EVERY taxpayer in this province owes Hazel McCallion a big thank you. McCallion, the famous former mayor of Mississauga, who at 98 remains remarkably engaged in civic affairs, has done us all a huge favour: she is not taking our money.

Though Ontario is horribly broke — weighed down by a horrendous deficit of nearly $15 billion — Premier Doug Ford, a Conservative no less, who campaigned in part on balancing the province’s sorry books, wanted to pay McCallion $150,000 annually for “advice.”

Ford, who considers McCallion a pal, has shown a tendency as premier to take care of his friends. He also wants another good buddy, Toronto Police Supt. Ron Taverner, 72, to become OPP commissioner, despite waves of opposition from the OPP’s rank-and-file.

But McCallion, who grew up in the Depression, and likely knows the value of a dollar better than most, turned Ford down.
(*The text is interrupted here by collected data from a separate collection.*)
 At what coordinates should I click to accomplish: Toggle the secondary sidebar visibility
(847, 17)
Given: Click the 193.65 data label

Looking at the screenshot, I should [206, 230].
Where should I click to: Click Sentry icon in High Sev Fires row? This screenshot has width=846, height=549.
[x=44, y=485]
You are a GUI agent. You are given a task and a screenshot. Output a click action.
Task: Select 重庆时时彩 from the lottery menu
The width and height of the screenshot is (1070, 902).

Wisely, McCallion said Ford could call her up anytime if he needed her advice and — wait it for it — she wouldn’t charge a cent. Imagine that.
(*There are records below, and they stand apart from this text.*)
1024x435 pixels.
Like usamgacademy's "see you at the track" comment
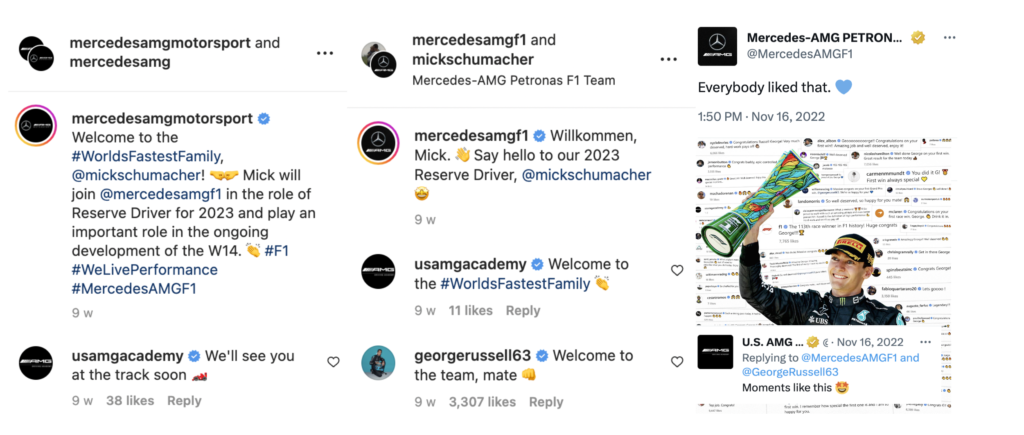[333, 362]
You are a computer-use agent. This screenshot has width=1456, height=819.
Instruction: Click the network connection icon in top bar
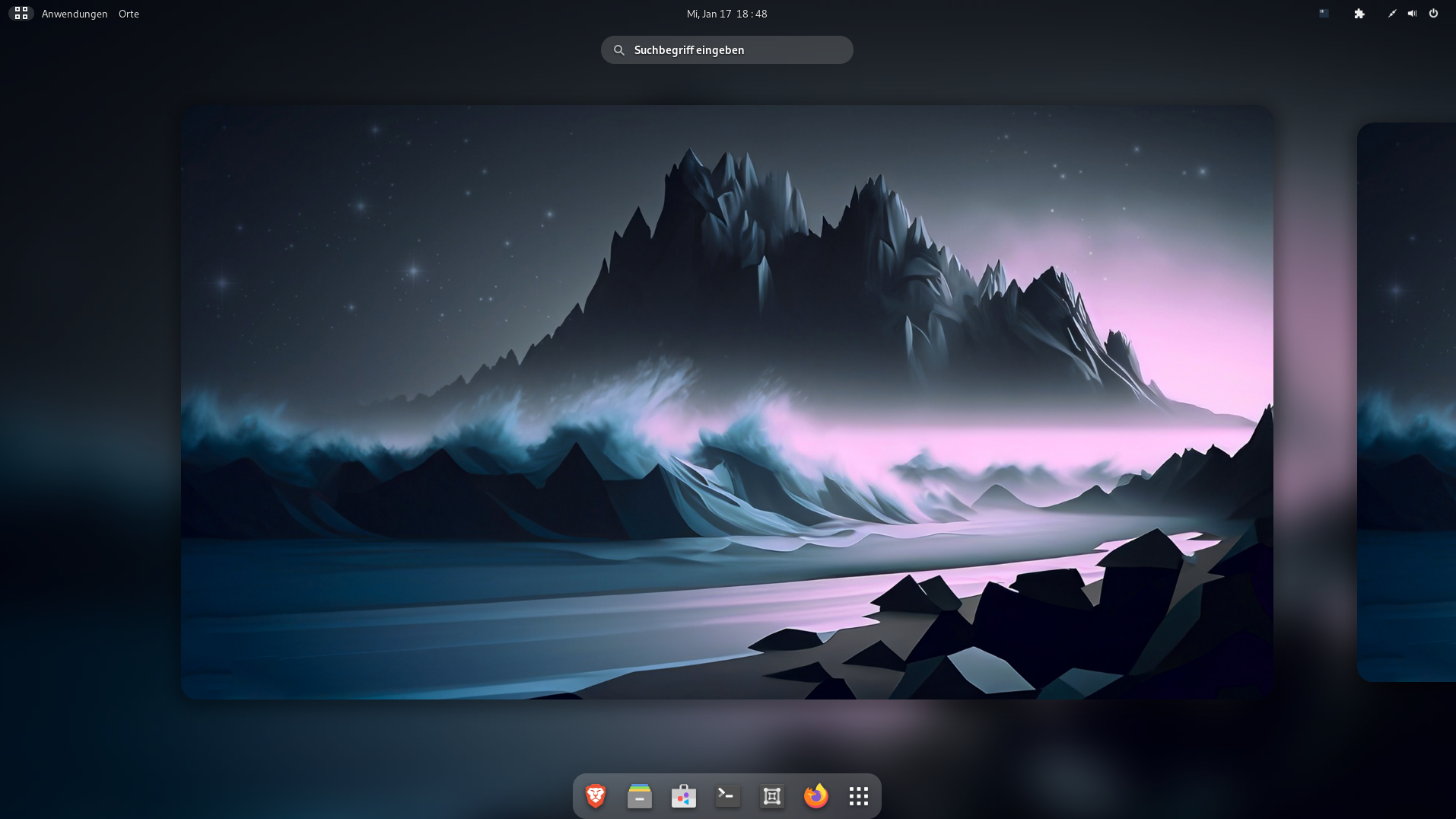[1392, 14]
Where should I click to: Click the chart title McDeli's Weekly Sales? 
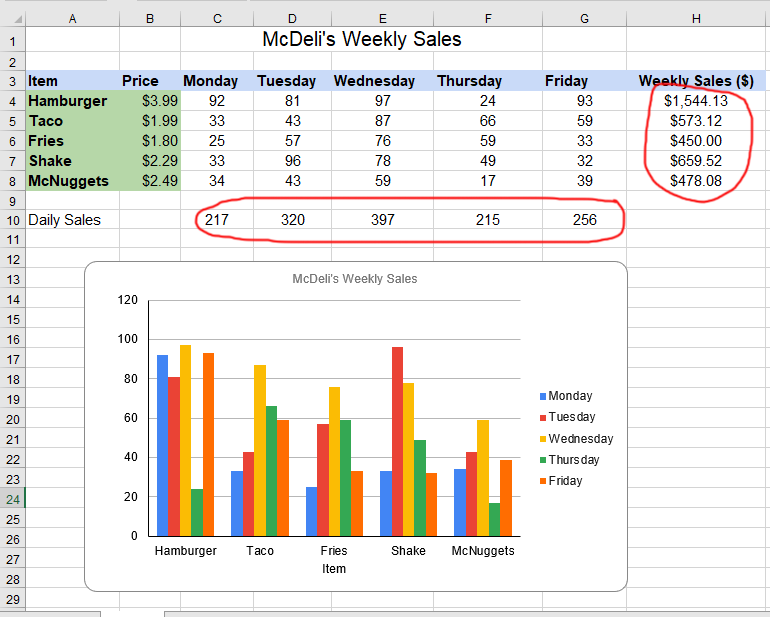(x=354, y=279)
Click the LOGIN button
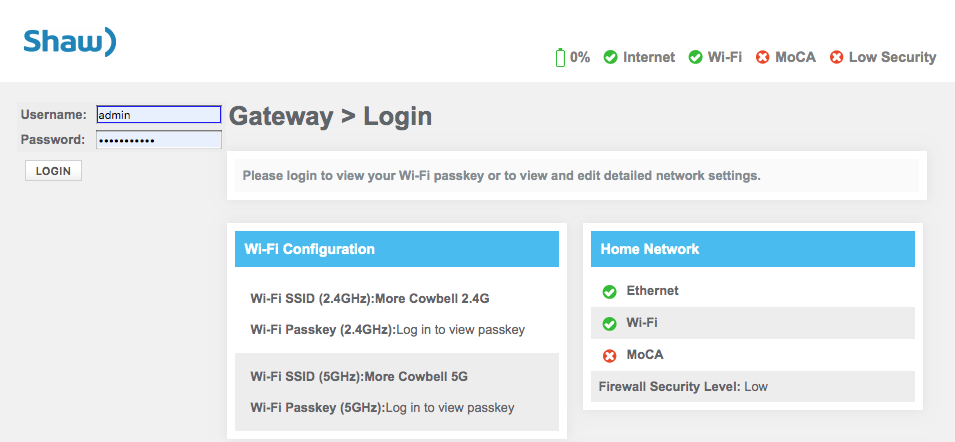Screen dimensions: 955x442 (53, 171)
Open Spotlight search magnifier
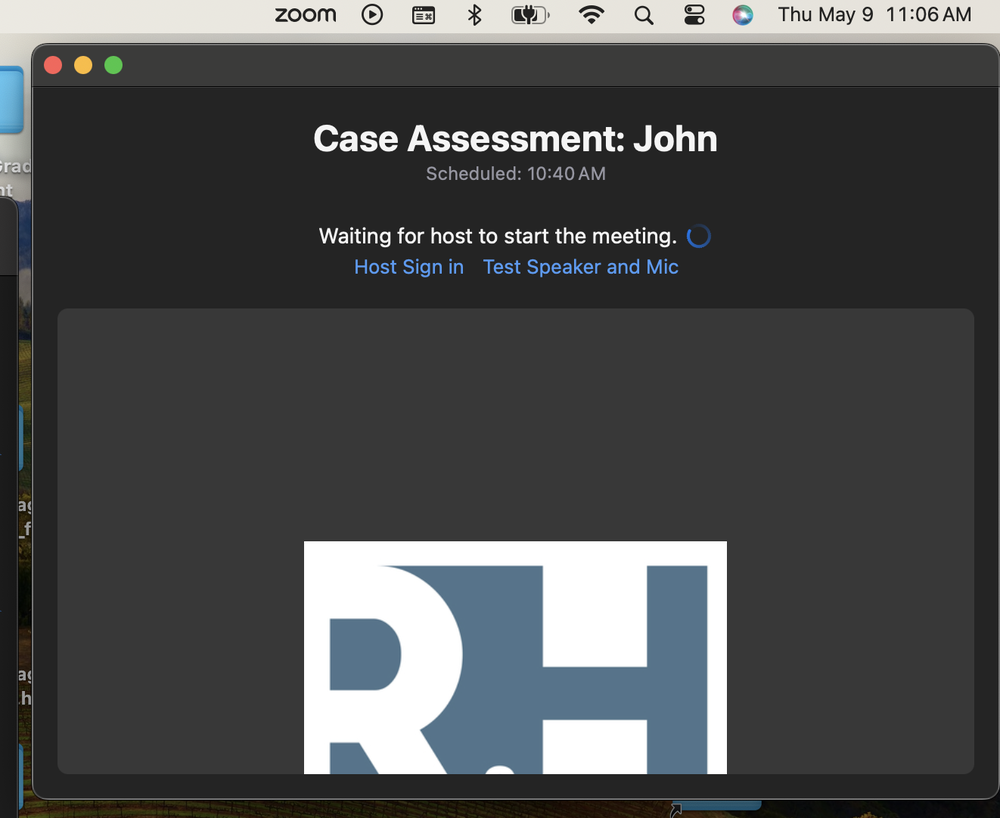The height and width of the screenshot is (818, 1000). tap(644, 15)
About 100 years ago, when much of Europe was economically devastated by the ravages of the First World War, a handful of wealthy American businessman were called upon to sail across the Atlantic and offer some advice to help those countries get back on their feet financially. The U.S. government suggested it could cover their expenses, but the businessman were aghast and dismissed the offer. They said they could afford to pay their own way, and did so.

There is very likely a list as long as Ford’s arm of similarly experienced people who would gladly give him a few moments of their time — gratis.

One thing that is going to come out of the provincial coffers is the sumptuous salary for veteran Conservative party hack Jenni Byrne, who is soon to be appointed to the Ontario Energy Board. Byrne, who used to work in Ford’s office, will rake in nearly $200,000 a year as a full-time OEB board member, despite the fact that the agency is already chock-full of fully qualified directors.

Ford is hardly the first premier to throw taxpayer money around so that friends and acquaintances can end up in plum positions, or get handsomely paid for advice.

The question is, how did we get to this point, where a politician in charge of a province teetering on the brink of insolvency can lay down $150,000, like it’s 25 cents on a sidewalk?

The answer may partly be due to how detached society has become from government in general, unaware of how expenditures are broken down. We pay our taxes, but somehow we are disconnected.

Let’s say someone forks out $2,000 a year in provincial income tax. That person might vaguely be aware that Ontario has a massive debt — nearly $350 billion, actually. What they might not know are the particulars; that, for instance, half of the province’s operating budget (about $60 billion worth) goes just for the cost of running hospitals and medical clinics, and paying doctors and nurses and so on.

So, using the same example, that person’s share would amount to $1,000 in real money. Now, imagine If he or she counted it all out on a kitchen table in crisp fifty-dollar bill, the amount being spent really sinking in. They’d probably be pretty ticked off if they found out someone at Queen’s Park had wasted it on “advice” that could be had for free.

And by the way, where does $150,000 possibly come from, when a province’s debt is deeper than the Grand Canyon, and the prospect of a balanced budget seems like a fairy tale? McCallion’s refusal to accept the amount spoke volumes: in other words, give your head a shake, Doug Ford.

Perhaps we all need to think of the provincial budget in terms of pie-graph, in which expenditures for each department — roads, education and so forth — are plainly defined. Clearly, there would be no room on any such graph for plum appointments. There just wouldn’t be any money for that type of thing at all.

Sixty years ago, when Hazel McCallion was a young woman, someone who found 25 cents on a sidewalk could buy a couple of loaves of bread, or half a dozen eggs.

It was cheaper to live back then, but people also knew the value of a dollar. Today, not so much.